→ Try it:
Everything from the line with "How do I perform: Expand" to the end of the data should be restated word for word, and nothing before it.

→ Information:
....................

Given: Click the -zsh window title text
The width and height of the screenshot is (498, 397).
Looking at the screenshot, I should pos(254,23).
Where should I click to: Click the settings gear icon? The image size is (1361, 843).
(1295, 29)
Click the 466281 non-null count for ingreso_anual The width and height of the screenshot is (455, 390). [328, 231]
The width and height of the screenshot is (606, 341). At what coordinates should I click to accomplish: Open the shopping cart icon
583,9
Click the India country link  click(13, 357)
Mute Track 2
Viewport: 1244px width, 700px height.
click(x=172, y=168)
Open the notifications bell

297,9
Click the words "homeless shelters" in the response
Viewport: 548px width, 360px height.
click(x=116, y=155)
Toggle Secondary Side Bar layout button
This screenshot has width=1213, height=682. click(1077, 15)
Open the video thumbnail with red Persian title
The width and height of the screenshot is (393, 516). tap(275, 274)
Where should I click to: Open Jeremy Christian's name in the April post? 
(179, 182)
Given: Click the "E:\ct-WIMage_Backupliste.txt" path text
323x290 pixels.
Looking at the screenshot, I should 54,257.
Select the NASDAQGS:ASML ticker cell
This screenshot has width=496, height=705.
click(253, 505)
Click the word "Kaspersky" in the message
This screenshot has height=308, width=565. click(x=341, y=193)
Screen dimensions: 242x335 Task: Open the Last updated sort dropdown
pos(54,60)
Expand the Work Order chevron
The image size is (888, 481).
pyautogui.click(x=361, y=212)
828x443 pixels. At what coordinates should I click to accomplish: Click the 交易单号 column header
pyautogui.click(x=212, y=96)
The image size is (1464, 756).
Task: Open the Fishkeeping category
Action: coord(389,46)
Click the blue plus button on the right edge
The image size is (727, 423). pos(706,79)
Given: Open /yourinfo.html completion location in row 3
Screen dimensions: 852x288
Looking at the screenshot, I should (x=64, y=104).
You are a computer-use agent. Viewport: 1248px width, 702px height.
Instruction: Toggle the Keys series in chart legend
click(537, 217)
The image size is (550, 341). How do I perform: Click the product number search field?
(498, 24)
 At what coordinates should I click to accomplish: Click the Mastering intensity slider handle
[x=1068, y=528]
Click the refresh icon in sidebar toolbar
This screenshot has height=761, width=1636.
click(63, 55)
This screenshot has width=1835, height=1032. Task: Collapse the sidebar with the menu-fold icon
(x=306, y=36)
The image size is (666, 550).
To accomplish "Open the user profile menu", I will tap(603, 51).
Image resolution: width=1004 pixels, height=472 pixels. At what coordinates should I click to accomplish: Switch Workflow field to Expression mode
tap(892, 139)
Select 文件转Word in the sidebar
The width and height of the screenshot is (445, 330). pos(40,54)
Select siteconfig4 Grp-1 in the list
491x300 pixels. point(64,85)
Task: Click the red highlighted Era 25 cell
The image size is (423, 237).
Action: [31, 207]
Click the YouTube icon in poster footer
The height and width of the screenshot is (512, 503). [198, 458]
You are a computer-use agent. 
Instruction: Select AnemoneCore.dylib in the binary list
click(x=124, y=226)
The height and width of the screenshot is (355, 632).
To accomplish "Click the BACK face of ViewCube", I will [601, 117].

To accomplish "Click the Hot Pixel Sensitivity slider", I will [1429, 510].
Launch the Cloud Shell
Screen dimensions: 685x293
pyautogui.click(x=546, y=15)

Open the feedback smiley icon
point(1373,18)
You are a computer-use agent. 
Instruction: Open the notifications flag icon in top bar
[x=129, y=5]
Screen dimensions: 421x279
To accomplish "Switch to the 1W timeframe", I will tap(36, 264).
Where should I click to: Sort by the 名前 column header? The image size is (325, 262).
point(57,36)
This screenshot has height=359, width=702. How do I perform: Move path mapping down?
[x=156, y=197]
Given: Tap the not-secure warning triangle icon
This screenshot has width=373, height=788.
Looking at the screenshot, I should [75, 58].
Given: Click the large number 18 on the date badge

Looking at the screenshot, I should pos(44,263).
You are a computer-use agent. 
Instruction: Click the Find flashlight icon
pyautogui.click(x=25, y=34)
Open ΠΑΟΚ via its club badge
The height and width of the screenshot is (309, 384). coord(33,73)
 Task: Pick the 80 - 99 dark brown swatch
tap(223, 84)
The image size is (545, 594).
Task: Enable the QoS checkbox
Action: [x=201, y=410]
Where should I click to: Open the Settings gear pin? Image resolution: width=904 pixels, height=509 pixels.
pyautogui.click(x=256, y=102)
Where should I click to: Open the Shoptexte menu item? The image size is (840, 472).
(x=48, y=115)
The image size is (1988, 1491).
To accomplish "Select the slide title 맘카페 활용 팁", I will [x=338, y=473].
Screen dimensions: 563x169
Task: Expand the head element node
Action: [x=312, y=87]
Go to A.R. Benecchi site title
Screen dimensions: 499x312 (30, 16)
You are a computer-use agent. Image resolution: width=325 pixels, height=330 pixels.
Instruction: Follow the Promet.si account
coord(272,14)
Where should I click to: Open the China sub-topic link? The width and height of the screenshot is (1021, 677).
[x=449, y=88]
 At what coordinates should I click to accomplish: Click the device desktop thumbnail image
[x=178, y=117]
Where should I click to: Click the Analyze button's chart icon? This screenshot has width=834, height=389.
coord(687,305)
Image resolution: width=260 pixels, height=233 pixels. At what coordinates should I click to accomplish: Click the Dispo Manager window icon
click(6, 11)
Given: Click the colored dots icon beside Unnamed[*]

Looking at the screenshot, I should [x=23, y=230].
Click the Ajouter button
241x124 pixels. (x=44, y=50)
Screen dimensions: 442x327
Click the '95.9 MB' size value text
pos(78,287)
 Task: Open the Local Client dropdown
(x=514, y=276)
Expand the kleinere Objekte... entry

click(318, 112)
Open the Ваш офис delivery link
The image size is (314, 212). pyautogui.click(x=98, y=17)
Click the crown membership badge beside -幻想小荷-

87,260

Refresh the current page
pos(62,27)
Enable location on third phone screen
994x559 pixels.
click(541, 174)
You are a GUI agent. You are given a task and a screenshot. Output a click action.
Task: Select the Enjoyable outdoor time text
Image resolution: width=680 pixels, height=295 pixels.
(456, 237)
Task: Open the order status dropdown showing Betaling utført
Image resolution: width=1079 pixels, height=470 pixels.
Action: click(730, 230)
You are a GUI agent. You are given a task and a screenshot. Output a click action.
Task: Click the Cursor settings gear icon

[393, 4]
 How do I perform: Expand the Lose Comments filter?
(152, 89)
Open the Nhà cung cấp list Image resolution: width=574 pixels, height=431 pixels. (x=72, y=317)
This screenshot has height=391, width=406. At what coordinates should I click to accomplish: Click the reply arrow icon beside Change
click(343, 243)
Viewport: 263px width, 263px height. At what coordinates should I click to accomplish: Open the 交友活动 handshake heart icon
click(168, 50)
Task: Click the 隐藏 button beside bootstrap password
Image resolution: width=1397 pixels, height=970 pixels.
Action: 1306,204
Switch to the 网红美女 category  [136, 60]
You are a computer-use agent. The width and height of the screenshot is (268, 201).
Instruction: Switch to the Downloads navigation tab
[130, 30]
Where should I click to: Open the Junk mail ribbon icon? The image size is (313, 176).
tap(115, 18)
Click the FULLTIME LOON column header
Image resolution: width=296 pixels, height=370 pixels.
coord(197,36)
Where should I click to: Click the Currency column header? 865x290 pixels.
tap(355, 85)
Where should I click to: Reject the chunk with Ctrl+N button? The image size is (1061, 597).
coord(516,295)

....................

→ Solution for this problem:
 How do I perform: Expand the Lose Comments filter?
(152, 89)
Open the Nhà cung cấp list Image resolution: width=574 pixels, height=431 pixels. (x=72, y=317)
This screenshot has height=391, width=406. At what coordinates should I click to accomplish: Click the reply arrow icon beside Change
click(343, 243)
Viewport: 263px width, 263px height. At what coordinates should I click to accomplish: Open the 交友活动 handshake heart icon
click(168, 50)
Task: Click the 隐藏 button beside bootstrap password
Image resolution: width=1397 pixels, height=970 pixels.
Action: 1306,204
Switch to the 网红美女 category  [136, 60]
You are a computer-use agent. The width and height of the screenshot is (268, 201).
Instruction: Switch to the Downloads navigation tab
[130, 30]
Where should I click to: Open the Junk mail ribbon icon? The image size is (313, 176).
tap(115, 18)
Click the FULLTIME LOON column header
Image resolution: width=296 pixels, height=370 pixels.
coord(197,36)
Where should I click to: Click the Currency column header? 865x290 pixels.
tap(355, 85)
Where should I click to: Reject the chunk with Ctrl+N button? The image size is (1061, 597).
coord(516,295)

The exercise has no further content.